● PROBLEM TO SOLVE
Search the records for the string "will" and copy every line in which it appears.

##### SUPPLIED MATERIAL

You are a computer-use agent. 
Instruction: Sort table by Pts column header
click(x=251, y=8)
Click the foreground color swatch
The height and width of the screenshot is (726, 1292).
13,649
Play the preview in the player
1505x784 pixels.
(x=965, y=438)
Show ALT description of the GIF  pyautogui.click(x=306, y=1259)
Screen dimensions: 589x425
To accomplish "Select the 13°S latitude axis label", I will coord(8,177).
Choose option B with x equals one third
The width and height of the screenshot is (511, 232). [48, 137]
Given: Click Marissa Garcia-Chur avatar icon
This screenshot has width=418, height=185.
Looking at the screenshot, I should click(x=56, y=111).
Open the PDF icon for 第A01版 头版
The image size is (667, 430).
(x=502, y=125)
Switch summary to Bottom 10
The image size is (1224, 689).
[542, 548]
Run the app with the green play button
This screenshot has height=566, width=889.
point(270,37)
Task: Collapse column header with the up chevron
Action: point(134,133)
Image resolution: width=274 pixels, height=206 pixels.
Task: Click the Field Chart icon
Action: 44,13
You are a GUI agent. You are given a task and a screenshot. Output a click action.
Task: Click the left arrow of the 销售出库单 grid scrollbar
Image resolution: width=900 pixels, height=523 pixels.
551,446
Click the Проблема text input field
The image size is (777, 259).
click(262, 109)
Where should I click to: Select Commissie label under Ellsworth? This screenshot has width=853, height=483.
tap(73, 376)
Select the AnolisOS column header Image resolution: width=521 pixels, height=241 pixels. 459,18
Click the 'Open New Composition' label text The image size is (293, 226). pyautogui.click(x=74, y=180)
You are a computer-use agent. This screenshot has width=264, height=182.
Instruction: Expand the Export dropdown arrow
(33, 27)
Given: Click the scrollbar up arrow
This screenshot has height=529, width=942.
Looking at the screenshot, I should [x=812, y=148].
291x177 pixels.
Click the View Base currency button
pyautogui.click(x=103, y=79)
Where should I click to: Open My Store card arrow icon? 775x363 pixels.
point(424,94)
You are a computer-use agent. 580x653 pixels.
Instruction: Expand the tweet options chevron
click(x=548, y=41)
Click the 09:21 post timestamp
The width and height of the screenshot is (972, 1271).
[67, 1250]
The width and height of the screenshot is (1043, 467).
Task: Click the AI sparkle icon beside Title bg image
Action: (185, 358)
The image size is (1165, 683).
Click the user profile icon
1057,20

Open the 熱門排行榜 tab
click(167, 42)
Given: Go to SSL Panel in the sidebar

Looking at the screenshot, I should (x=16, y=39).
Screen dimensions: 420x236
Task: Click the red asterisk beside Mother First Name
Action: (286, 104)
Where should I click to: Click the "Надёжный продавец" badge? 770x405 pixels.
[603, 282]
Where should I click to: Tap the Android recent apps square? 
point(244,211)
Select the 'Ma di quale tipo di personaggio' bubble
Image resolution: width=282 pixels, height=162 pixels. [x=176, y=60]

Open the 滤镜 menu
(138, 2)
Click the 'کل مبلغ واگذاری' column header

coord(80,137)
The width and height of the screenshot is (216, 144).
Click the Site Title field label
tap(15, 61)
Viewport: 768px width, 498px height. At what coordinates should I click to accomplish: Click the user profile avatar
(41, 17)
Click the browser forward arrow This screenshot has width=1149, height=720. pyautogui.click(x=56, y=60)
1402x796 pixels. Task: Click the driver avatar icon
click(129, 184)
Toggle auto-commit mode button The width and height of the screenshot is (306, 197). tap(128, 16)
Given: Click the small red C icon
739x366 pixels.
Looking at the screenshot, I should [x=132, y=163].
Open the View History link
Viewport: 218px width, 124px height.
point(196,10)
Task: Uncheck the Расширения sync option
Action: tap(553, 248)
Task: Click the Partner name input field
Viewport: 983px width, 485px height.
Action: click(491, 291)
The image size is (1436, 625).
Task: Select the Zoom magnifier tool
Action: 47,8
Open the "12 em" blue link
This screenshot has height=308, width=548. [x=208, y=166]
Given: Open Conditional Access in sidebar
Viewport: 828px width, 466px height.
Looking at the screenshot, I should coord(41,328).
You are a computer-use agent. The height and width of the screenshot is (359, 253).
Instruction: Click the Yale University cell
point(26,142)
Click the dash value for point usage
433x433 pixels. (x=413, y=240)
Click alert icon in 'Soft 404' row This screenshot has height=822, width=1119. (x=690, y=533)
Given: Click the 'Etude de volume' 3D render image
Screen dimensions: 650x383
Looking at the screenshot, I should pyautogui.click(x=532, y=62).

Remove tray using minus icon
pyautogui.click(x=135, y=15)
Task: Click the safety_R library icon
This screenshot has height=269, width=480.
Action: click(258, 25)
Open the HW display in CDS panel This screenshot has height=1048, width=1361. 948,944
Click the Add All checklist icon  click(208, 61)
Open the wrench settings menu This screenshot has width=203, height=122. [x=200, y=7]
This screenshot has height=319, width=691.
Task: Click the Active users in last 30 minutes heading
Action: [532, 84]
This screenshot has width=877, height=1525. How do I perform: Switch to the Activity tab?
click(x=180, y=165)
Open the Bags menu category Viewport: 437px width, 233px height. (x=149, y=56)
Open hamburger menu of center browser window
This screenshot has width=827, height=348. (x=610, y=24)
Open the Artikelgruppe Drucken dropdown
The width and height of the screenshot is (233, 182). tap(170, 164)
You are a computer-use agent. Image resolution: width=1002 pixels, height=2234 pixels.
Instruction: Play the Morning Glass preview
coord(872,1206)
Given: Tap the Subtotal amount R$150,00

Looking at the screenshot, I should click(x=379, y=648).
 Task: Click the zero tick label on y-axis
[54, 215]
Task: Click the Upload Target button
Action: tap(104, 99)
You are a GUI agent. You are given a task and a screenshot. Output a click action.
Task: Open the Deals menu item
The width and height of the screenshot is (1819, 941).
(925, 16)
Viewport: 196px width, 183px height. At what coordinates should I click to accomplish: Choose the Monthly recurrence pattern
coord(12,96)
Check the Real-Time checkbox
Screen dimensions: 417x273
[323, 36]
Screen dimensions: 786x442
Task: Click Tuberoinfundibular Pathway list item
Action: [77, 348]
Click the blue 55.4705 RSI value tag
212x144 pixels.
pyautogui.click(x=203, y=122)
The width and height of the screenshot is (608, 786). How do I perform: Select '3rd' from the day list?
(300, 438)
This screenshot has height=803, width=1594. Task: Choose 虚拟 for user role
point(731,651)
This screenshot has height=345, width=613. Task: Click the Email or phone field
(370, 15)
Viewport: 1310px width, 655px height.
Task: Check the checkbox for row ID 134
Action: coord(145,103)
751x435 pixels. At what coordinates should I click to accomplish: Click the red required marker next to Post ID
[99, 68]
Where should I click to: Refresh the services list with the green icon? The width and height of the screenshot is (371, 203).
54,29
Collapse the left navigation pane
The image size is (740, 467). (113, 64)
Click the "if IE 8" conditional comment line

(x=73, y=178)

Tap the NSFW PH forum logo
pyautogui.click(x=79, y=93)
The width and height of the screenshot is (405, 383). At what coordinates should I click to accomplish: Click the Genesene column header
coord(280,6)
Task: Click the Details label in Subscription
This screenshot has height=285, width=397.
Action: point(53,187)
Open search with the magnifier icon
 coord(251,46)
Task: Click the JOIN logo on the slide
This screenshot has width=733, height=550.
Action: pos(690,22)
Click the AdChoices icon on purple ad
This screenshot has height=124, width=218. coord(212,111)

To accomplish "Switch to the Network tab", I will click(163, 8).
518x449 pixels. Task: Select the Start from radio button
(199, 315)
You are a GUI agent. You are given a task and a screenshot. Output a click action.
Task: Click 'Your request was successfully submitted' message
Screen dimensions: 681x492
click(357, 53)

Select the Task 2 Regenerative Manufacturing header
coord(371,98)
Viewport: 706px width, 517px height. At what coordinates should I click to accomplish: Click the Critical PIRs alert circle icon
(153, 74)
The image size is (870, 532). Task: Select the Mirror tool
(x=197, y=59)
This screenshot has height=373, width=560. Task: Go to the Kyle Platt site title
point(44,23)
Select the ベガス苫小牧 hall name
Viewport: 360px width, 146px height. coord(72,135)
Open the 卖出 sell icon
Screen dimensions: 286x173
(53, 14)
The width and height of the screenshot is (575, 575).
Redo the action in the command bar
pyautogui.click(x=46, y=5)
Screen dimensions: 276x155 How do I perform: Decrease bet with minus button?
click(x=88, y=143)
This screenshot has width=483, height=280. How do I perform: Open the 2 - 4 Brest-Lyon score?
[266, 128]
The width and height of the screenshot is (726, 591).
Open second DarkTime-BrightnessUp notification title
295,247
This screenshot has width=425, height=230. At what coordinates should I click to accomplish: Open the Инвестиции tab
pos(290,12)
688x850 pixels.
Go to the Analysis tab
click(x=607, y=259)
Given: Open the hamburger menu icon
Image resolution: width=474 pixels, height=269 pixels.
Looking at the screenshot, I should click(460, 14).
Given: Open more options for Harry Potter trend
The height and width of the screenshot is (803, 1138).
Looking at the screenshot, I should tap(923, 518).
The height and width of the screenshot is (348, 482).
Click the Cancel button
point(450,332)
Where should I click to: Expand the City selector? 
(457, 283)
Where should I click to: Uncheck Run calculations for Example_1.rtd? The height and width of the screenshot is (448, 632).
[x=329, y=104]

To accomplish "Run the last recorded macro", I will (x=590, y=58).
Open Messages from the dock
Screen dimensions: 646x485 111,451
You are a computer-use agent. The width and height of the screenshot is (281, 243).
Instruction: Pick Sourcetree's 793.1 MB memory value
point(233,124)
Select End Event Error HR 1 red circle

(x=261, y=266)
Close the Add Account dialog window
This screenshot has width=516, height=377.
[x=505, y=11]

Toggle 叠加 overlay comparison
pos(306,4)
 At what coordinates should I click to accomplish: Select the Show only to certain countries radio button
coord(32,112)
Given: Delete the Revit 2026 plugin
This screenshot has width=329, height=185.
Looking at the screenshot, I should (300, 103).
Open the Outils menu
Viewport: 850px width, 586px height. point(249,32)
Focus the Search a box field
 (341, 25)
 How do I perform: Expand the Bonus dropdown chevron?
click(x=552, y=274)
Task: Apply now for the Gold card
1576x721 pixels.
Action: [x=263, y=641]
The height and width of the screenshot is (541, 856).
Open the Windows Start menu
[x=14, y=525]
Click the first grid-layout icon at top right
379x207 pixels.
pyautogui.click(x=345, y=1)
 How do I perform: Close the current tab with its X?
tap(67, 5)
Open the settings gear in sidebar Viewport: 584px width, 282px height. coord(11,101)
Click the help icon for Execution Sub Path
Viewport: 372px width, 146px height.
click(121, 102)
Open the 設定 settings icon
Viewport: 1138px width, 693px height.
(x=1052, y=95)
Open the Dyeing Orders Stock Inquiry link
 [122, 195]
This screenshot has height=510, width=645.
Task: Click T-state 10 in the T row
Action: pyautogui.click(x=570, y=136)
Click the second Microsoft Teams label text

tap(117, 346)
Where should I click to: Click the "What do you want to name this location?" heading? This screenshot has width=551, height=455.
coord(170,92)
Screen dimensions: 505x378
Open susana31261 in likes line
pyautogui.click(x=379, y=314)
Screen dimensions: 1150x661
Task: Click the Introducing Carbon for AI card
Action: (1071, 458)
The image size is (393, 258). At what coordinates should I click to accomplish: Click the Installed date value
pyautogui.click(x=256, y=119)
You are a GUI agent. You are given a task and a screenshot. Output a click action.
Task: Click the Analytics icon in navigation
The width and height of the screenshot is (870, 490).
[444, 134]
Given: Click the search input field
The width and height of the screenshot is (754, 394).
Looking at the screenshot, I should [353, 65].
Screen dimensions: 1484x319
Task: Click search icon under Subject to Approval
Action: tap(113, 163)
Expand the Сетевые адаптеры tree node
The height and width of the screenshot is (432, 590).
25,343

##########

● ANSWER TO THE PROBLEM
To accomplish "Select the 13°S latitude axis label", I will coord(8,177).
To accomplish "Switch to the Network tab", I will click(163, 8).
To accomplish "Run the last recorded macro", I will (x=590, y=58).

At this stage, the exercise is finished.